I'm calling him a liar when he lies. It's a strawman, however, to say the GOP has no plan. The larger information media has ignored it, but it exists; indeed, many of the House Republicans were carrying copies of it with them. Wilson has apologized for shouting at the President, which I think was due. What happened to the guys who shouted at Bush at the 2005 State of the Union speech? I forget. Thanks for the comment.
 
"Does he really think we are so dumb as to swallow whole the transparent lies quoted above?"

He doesn't just believe it. He's counting on it.
 
Well, on the video I saw, when President Bush was speaking about the eventual collapse of Social Security, it sounded as if some people were saying "No" not "Boo" although either was a breach of decorum although neither to the degree of "You lie."

Meanwhile, I would like to chime in on 2 points. The first is that although some doctors may order unecessary tests in an attempt to practice "defensive medicine," I think that the whole med mal reform hoopla is a canard.
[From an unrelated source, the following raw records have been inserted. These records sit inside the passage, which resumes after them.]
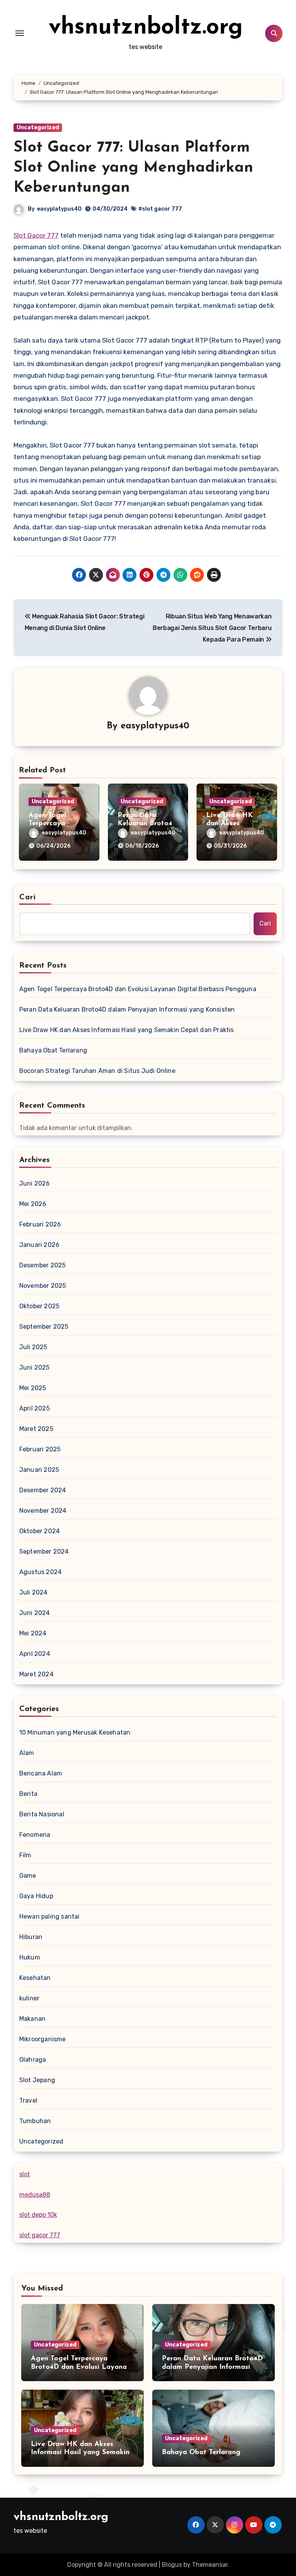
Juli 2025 (33, 1347)
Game (27, 1875)
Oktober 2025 (39, 1306)
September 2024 (44, 1551)
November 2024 (43, 1510)
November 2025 (42, 1285)
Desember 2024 (42, 1490)
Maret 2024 (36, 1674)
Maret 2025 (36, 1428)
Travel (28, 2100)
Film (25, 1855)
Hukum (29, 1957)
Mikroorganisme (42, 2039)
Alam (26, 1753)
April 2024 (34, 1653)
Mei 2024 (33, 1633)
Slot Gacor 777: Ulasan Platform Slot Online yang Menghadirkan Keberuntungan (133, 168)
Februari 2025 (40, 1449)
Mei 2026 (33, 1204)
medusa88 (34, 2194)
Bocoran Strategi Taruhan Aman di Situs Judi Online (97, 1070)
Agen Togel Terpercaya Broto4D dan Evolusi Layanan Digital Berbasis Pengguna (137, 989)
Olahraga (32, 2059)
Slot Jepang (37, 2080)
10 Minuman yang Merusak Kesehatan (75, 1732)
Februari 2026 (40, 1224)
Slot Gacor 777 (36, 235)
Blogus (172, 2564)
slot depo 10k (38, 2214)
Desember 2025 (42, 1265)
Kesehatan (35, 1977)
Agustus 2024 (40, 1572)
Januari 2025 (39, 1469)
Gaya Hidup (36, 1896)
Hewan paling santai (49, 1916)
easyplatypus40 (59, 209)
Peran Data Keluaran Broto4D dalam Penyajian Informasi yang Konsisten (127, 1009)
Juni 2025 (34, 1367)
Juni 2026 (34, 1183)
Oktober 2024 (39, 1531)
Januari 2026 (39, 1244)
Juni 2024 (34, 1613)
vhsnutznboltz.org (146, 27)
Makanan (32, 2018)
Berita (28, 1793)
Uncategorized (38, 127)
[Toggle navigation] (19, 33)
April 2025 (34, 1408)
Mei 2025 (32, 1388)
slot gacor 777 (39, 2235)
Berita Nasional (41, 1814)
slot (24, 2174)
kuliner (29, 1998)
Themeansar (210, 2564)
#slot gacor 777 (160, 209)
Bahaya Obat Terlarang (53, 1050)
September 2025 (44, 1326)
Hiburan (30, 1937)
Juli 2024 (33, 1592)
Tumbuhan (35, 2121)
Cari (27, 897)
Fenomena (34, 1834)
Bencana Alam (40, 1773)
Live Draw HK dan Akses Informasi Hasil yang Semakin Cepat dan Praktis (126, 1030)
You and I know how difficult these cases are in CO; how non economic damages are limited; and we both know that insurance companies are the Devil. I do not believe that med mal suits are a major factor in driving up the cost of health care in this state. I do believe that exorbitant premiums for malpractice insurance might be a factor but I do not think that in CO a case may be made that these premiums are large b/c of a plethora of med mal law suits or large verdicts.
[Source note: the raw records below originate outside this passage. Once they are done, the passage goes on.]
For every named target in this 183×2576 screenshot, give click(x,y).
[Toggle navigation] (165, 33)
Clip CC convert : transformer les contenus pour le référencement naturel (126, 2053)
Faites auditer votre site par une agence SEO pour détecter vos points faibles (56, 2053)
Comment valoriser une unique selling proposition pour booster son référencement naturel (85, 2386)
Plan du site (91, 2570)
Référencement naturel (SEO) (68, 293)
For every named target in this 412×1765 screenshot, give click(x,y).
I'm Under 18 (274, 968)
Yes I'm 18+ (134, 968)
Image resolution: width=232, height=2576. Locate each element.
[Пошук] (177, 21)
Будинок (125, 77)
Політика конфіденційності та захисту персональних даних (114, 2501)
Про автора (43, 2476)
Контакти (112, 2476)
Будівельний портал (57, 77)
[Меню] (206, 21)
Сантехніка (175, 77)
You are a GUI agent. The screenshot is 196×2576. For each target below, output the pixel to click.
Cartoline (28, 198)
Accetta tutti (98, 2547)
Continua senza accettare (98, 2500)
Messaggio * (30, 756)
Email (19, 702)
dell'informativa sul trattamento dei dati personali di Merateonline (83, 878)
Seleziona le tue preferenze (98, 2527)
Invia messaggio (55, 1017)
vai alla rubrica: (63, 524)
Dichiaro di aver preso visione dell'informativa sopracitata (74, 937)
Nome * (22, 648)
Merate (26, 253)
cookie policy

Secondly, I have heard mention of a GOP plan for interstate insurance. In MS, Blue Cross Blue Shield insures 95% of the market so why can't Mississippians go to AL or LA or TN to buy insurance? Insurance is regulated at the state level. If you live in CO and buy a policy in NM, where do you go when you have a problem? Can NM force any action or enjoin any action in CO?

Do you want to form another federal bureaucracy to handle these policies? If you have ever done any work when the policies are controlled by ERISA, you know just how miserable insurance companies are and how little protection is offered by that federal statute.